Warum behaupten Journalisten wie Serrao, Köppel (Weltwoche) und andere, die Meinungsfreiheit in unserem Land sei eingeschränkt wenn nicht sogar abgeschafft? Ok, mit unserer Debattenkultur ist es sicher nicht weit her. Sie sehe ich auch kritisch. Aber das sind zwei verschiedene Dinge!

Isolation als Lösung

Wir lassen uns nicht ausreden (offline), oder wir beschimpfen uns viel zu schnell (online). Verbale Entgleisungen sind normal geworden. Das werden viele im Freundeskreis, in der Familie bzw. im Internet so erleben. Es sei denn, man hält sich bei bestimmten Themen zurück. Also ganz so, wie Stefan Kretzschmar es spezielle für seine Sportlerkollegen beschreibt.

Ich glaube, vielen hängt der Zustand unserer aggressiv-kommunikativen Beziehungen am Hals heraus. Dennoch schaffen wir es nicht, daran etwas zu ändern. Vielleicht sind wir noch nicht so weit (#Neuland).

Aufschlussreich finde ich, wie mit Robert Habecks selbstgewählter Abstinenz von den sozialen Medien umgegangen wird. Ich habe viele Reaktionen gelesen, die seinen „Kurzschluss“ alles andere als wohlwollend kommentiert haben. Eine wird Habecks Handeln, das durch spezielle Erfahrungen (Datenleak plus zwei Shitstorms nach dummen Video-Statements) entstand, gerecht. Sie stammt vom deutschen Medienwissenschaftler Bernhard Pörksen. Gerade diejenigen, die als Internet-Aktivisten oder als besonders internet-affine gelten dürfen, verhalten sich mitunter wie beleidigte Leberwürste. Tenor: Wie kann dieser Habeck sich unterstehen, die Relevanz dieser Dienste überhaupt infrage zu stellen?
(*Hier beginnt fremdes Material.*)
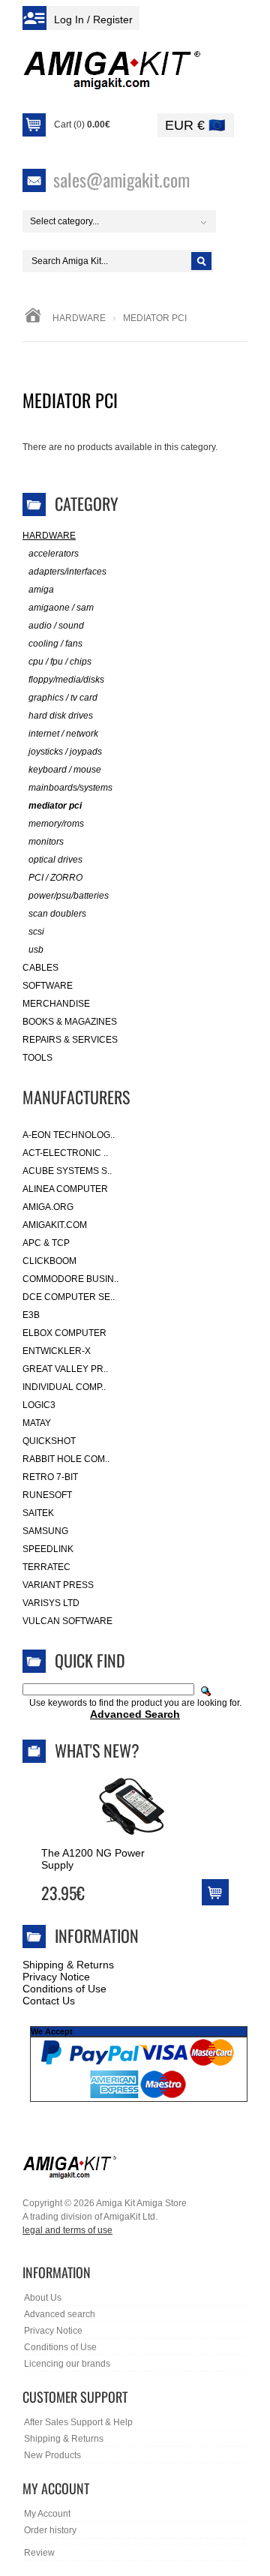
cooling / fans (55, 643)
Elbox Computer (64, 1333)
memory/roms (56, 823)
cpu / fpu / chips (60, 661)
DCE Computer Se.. (68, 1297)
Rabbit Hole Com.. (66, 1459)
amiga (41, 589)
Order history (50, 2530)
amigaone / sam (61, 607)
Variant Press (58, 1585)
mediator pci (55, 805)
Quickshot (49, 1441)
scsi (36, 931)
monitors (46, 841)
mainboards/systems (70, 787)
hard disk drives (60, 715)
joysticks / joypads (65, 751)
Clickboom (49, 1261)
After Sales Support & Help (78, 2422)
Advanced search (59, 2314)
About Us (43, 2297)
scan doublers (57, 913)
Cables (40, 967)
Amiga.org (48, 1207)
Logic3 (39, 1405)
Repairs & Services (70, 1039)
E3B (31, 1315)
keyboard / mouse (64, 769)
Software (47, 985)
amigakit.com (54, 1225)
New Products (52, 2455)
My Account (47, 2513)
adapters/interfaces (67, 571)
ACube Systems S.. (67, 1171)
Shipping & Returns (68, 1965)
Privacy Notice (56, 1977)
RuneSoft (47, 1495)
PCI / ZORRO (55, 877)
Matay (36, 1423)
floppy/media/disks (66, 679)
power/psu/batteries (68, 895)
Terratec (46, 1567)
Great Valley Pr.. (65, 1369)
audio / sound (56, 625)
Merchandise (56, 1003)
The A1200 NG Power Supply (93, 1859)
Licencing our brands (67, 2363)
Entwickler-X (56, 1351)
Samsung (45, 1531)
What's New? (97, 1750)
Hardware (79, 318)
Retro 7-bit (50, 1477)
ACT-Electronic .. (65, 1153)
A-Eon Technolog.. (68, 1135)
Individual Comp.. (64, 1387)
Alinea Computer (65, 1189)
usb (36, 949)
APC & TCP (46, 1243)
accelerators (53, 553)
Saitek (38, 1513)
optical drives (55, 859)
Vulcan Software (67, 1621)
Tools (37, 1057)
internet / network (63, 733)
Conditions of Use (64, 1989)
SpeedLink (48, 1549)
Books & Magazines (69, 1021)
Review (39, 2552)
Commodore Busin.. (70, 1279)
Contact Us (48, 2001)
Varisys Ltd (51, 1603)
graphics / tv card (63, 697)
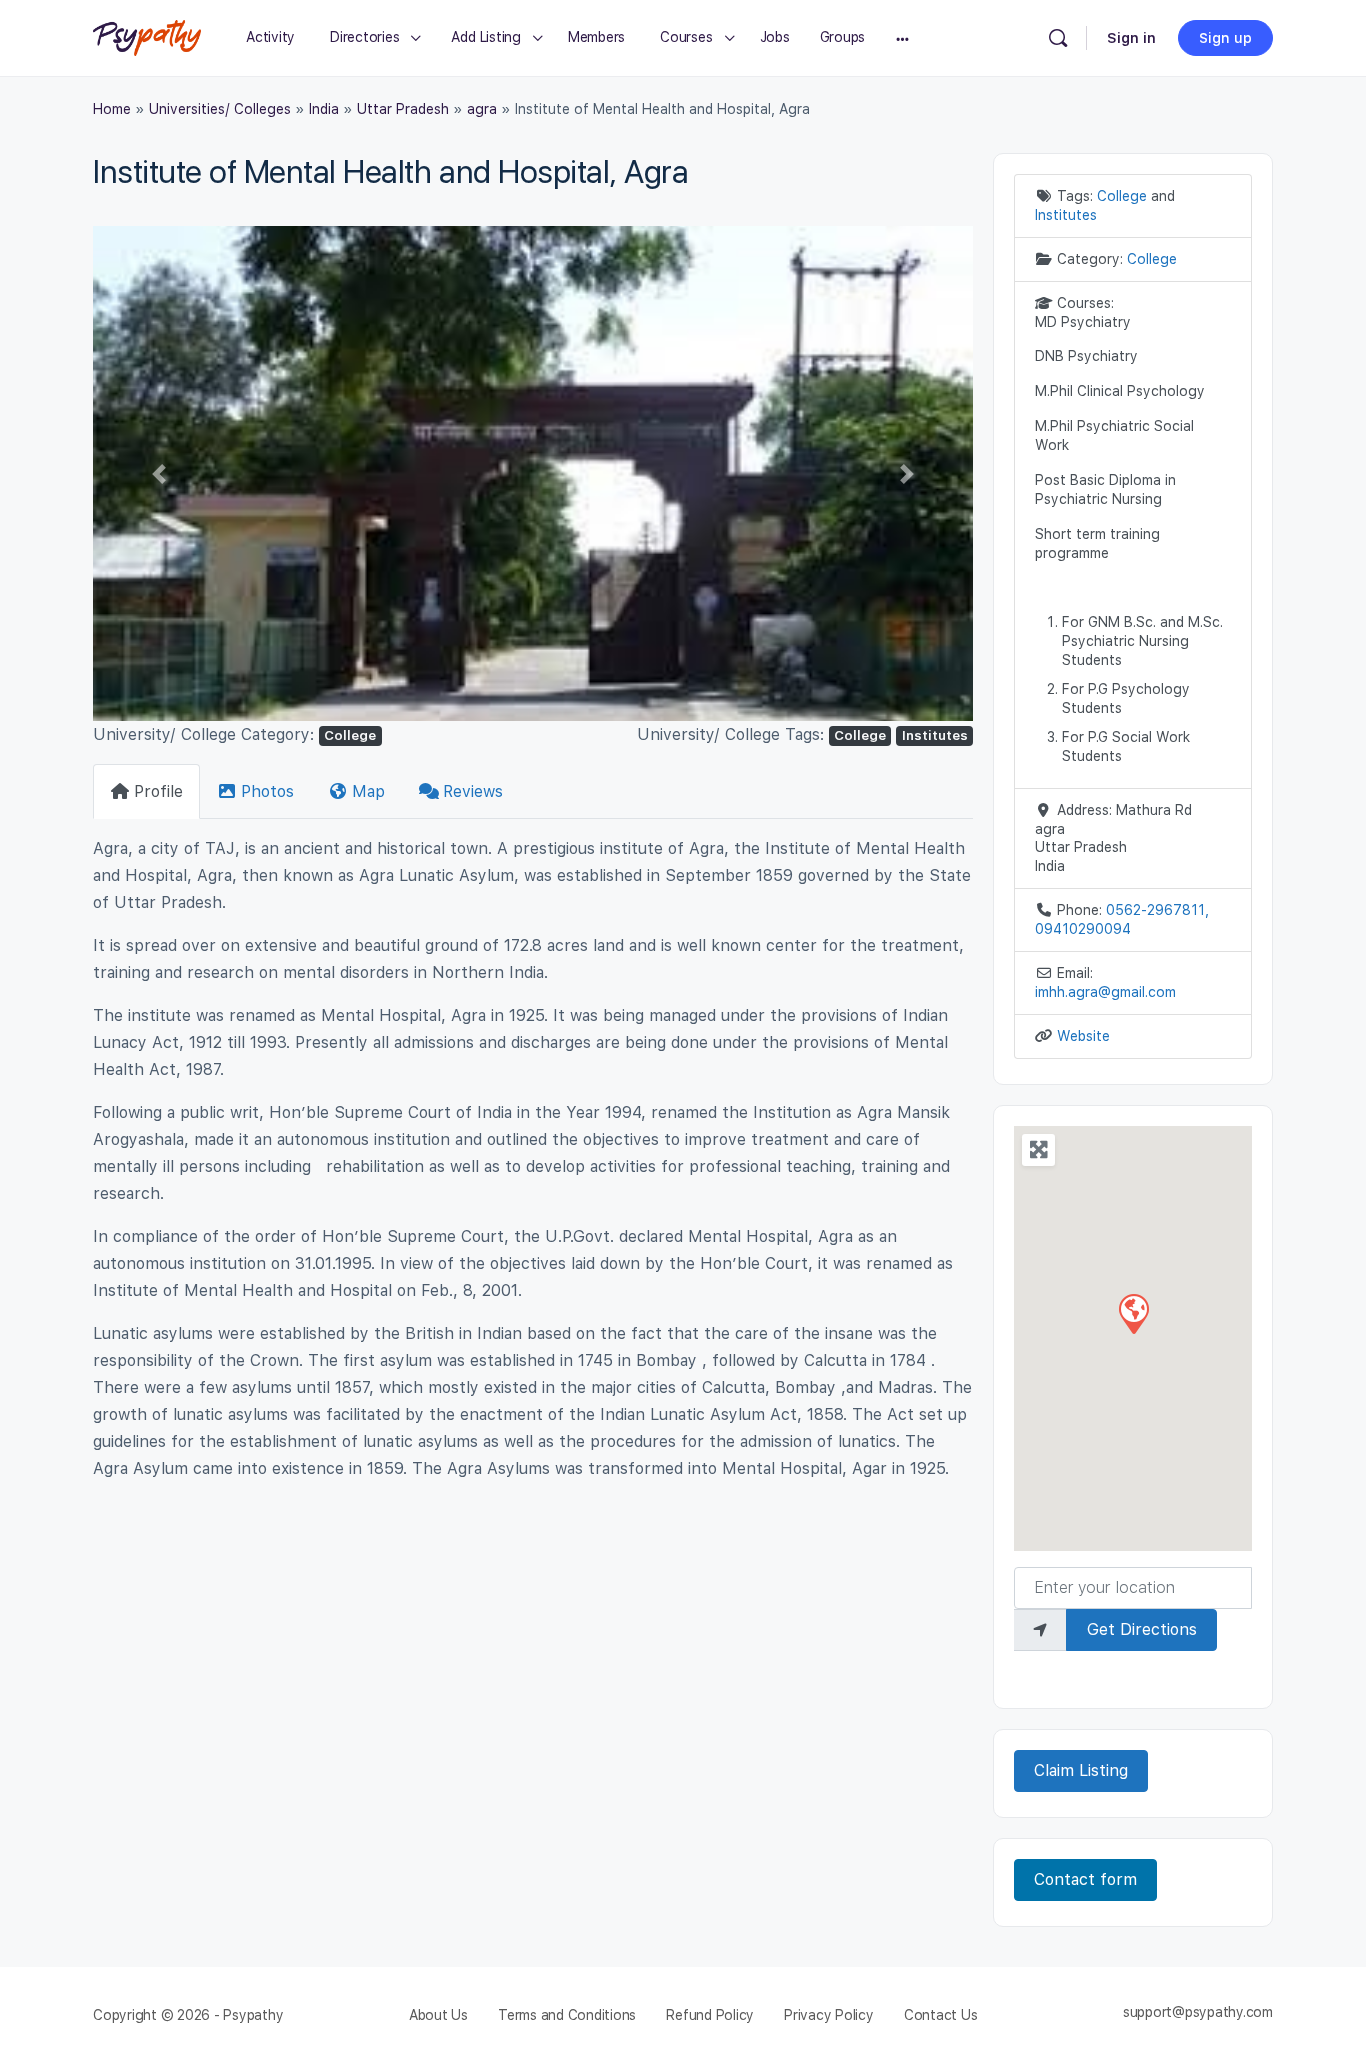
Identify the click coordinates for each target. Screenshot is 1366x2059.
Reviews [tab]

Natürlich hat Kretzschmar in vielem Recht. Die Art der Reaktionen auf Äußerungen, die konträr zu bestimmten Sichtweisen stehen, haben sich massiv verändert. Aber das gilt für rechte wie linke Positionen. Ich würde sogar sagen, dass es manchmal Glückssache ist, aus der einen oder anderen Äußerung heil (ohne Shitstorm) herausgekommen zu sein.

Meinungsfreiheit

Wenn ein Prominenter (Politiker, Sportler, Künstler) in der Öffentlichkeit radikale politische Positionen vertritt und dabei auch noch vorbesetzte (in der Öffentlichkeit wohlbekannte AfD-) Vokabeln verwendet, sollte er sich über den mitunter harschen Widerspruch nicht wundern. Mit der Einschränkung von Meinungsfreiheit hat das Echo auf solche Äußerungen, gar nichts zu tun. Es ist Widerspruch, zugegebenerweise manchmal sehr drastischen Widerspruch. Die Reaktionen können grob sein und verletzend. Auch sie sind in einer funktionierenden Demokratie Ausdruck der Meinungsfreiheit. Jedenfalls, solange dabei keine Gesetze verletzt werden. Ein Shitstorm ist für alle von ihm Betroffenen schlimm und schwer auszuhalten. Er ist in diesen Zeiten von Social Media längst integraler Bestandteil des öffentlichen Diskurses.

Mainstream

Kritisch wird es, wenn der Vorwurf erhoben werden kann, dass Menschen mit exponierten Meinungen durch eine normativ wirkende Medienmacht (MSM) ausgegrenzt oder die betreffenden zur persona non grata gemacht werden.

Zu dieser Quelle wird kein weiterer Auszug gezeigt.